December 26, 2016 | Asia
December 26, 2016

ICC Note:

China has made attending Christmas mass for many Catholics a complicated ordeal. In Beijing, church-goers were subjected to hours of waiting to make their way through security checks before they were allowed into the churches. Some reported that while waiting in line security officers were posted about every three meters. In other regions, however, Christmas services were banned altogether. Churches in the provinces of Hebeir, Henan, and Inner Mongolia reported being banned from meeting, and a service in Henan was reportedly disbanded after it had begun. Police checkpoints at intersections in Hebei turned away would be church-goers. Some church leaders reported that government officials stayed at their homes to make sure they did not mobilize people for services.

12/26/2016 China (UCA News) – For those of the underground and open church communities in China, participating at the midnight Christmas Eve Mass is an ordeal.

In Beijing for example, it often means competing for admission and going through hours queuing for a security check mandatory in any of the four downtown open churches, popularly known as North, South East and West churches.

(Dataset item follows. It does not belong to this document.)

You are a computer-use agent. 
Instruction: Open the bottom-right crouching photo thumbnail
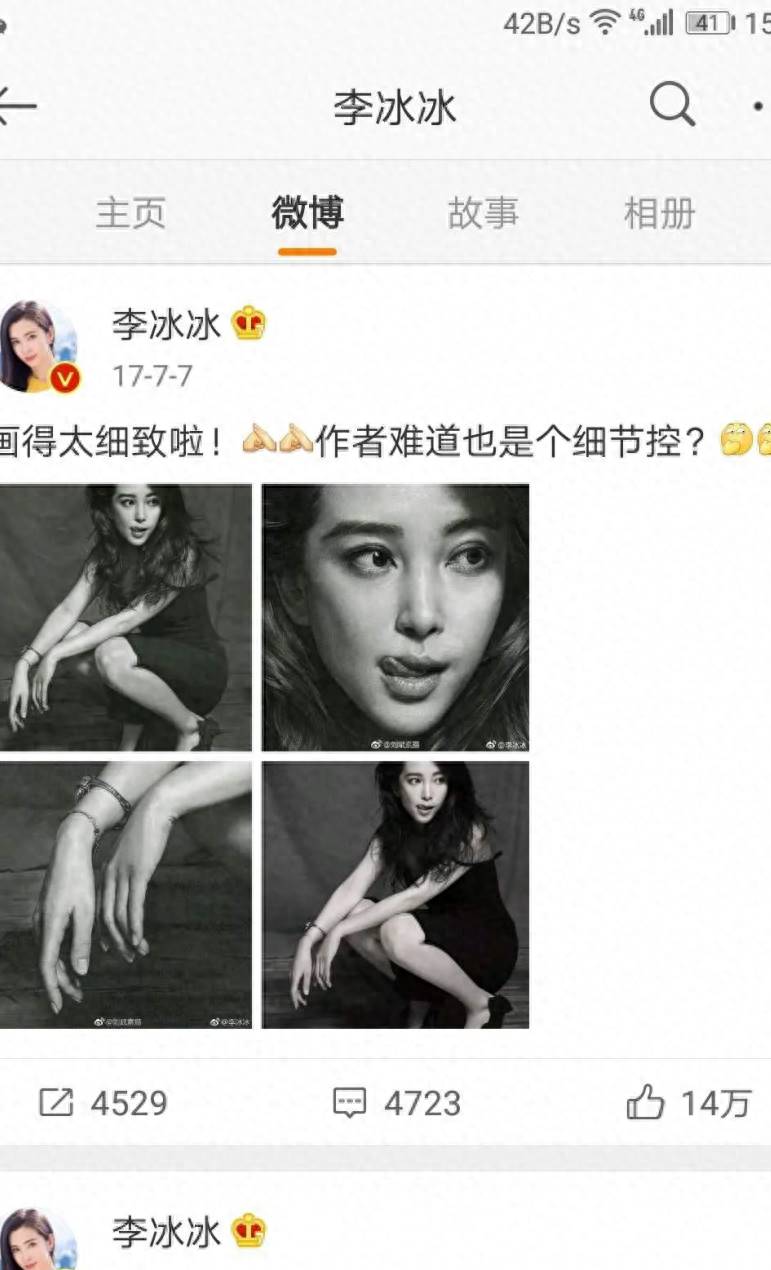(x=396, y=895)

Since Xishuku church (North church) is under renovation, parishioners had to opt for the other churches. This led to the midnight Mass presided over by Bishop Joseph Li Shan of Beijing at the Immaculate Conception Cathedral (South church), being more crowded than usual.

“About half of the 5,000 attendees were unfamiliar faces coming from other churches or non-Beijing residents,” Joseph Zhang, a parishioner of South church, told ucanews.com.

“We spent three hours queuing up for a security check for the midnight Mass that lasted two hours.”